In a sign of the escalating pressure on banks, direct borrowing from the Federal Reserve climbed to a record for a second straight week and has averaged $420 billion per day. [ID:nNO9677770]
The Dutch government also announced it was setting aside 20 billion euros ($27.5 billion) of capital to protect banks and said other European governments were planning similar measures.
But the Dow Jones industrial average dived over 7 percent to below 8,600 points for the first time since May 2003.
HOPES ON G7 meeting
U.S. stocks have now lost $2.3 trillion this week and $8.3 trillion over the past year, according to the Dow Jones Wilshire 500, the broadest measure of U.S. equities available.

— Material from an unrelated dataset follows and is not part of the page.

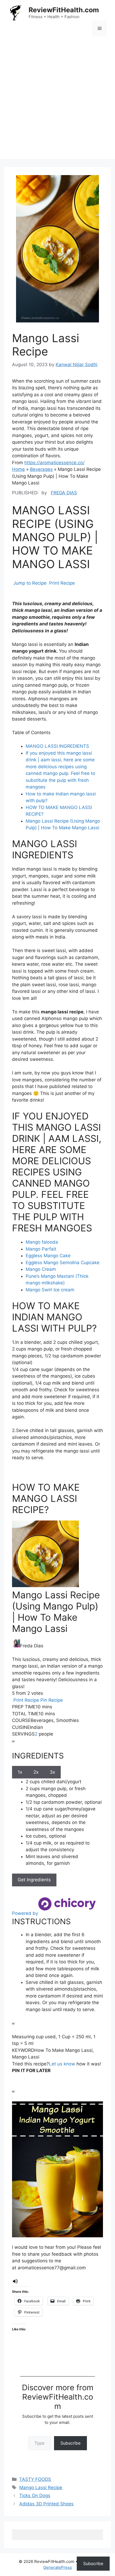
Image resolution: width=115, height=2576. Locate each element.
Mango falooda (42, 1242)
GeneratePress (57, 2567)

'The market is in a phase now that it doesn't believe in anything,' said Sasha Kostadinov, a fund manager and analyst for Shaker Investments in Cleveland, Ohio. 'I don't know what will turn the sentiment.'
The punishing decline in U.S. stocks added to pressure on policy makers to do more to stem the crisis -- even after approval of a $700 billion U.S. bailout fund and an emergency rate cut by central banks over the past week.
This week, central banks from Europe and the United States to China, South Korea and Taiwan have slashed interest rates, as fears of inflation recede into worries about economic growth.
Japan is considering other measures in the face of new recessionary signals.
G7 finance ministers and central bankers meet in Washington on Friday amid expectations that the group will present a united front on policy to contain the crisis.
'Various countries have done bits and pieces. Nobody has done all of them,' said David Mackie, head of Western European economic research at JPMorgan. 'It's not entirely obvious that these measures are turning the tide.'
'At the end of the day, if you socialize enough of the financial system, it has to work,' said Mackie.